Bonne volonté à prouver
Devant les membres du conseil des droits de l’homme, la ministre Wilson a clamé l’engagement du gouvernement pour la promotion et la protection des droits de l’homme. Elle a affirmé ainsi que le Togo « a conscience que la promotion et la protection des droits de l’homme, non seulement contribuent au développement, mais constituent aussi un facteur essentiel de stabilité et de paix sociale ». C’est bien dit.
Cependant, à l’analyse des faits, peut-on dire que c’est la vérité ? A-t-on oublié que la protection des droits humains est facteur de paix sociale avant de cautionner et de couvrir l’injustice flagrante par laquelle des députés élus au suffrage universel direct ont été chassés de l’Assemblée Nationale sans raisons ? A-t-on oublié cette évidence avant de garder en détention depuis 7 ans des citoyens qu’on n’a pas jugés ? Où était cette conviction lorsque la Gendarmerie et la Police réprimaient sans ménagements les militants de l’opposition dans les rues de Lomé ? Où est cette conviction quand on se montre incapable de démissionner un directeur de service spécial coupable d’avoir organisé la torture des citoyens non encore reconnus coupables ? Que vaut cette conviction lorsque Eugène Atigan est jeté en prison sans qu’on puisse montrer l’objet du délit ?

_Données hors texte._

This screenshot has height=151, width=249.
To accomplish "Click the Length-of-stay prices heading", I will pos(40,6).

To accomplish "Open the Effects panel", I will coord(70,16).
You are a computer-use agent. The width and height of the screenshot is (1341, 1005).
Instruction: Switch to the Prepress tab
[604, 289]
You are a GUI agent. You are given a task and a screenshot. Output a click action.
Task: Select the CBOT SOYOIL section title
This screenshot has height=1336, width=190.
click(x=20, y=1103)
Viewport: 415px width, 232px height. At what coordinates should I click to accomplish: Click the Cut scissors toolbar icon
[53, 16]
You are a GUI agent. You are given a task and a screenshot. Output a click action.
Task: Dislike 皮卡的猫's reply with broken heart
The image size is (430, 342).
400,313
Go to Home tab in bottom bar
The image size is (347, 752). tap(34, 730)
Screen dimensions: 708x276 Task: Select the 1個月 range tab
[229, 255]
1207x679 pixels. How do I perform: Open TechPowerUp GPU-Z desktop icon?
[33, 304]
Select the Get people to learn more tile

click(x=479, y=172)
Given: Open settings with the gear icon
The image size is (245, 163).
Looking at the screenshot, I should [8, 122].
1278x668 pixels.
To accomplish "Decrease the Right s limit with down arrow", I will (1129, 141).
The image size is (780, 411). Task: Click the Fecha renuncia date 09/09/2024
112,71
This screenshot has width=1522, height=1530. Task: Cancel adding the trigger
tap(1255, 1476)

Chacun des 6 millions de Togolais soulèverait sans doute une question de ce genre, si l’occasion lui en était donnée. Les discours sont faciles, les actes le sont moins. Tous les citoyens du monde ne jugent que sur pièces, sur les actes. Sur ce plan, ce n’est pas faux que Faure Gnassingbé et les siens ont du travail à faire pour combler les attentes des Togolais. Le double jeu et l’hypocrisie n’y feront rien.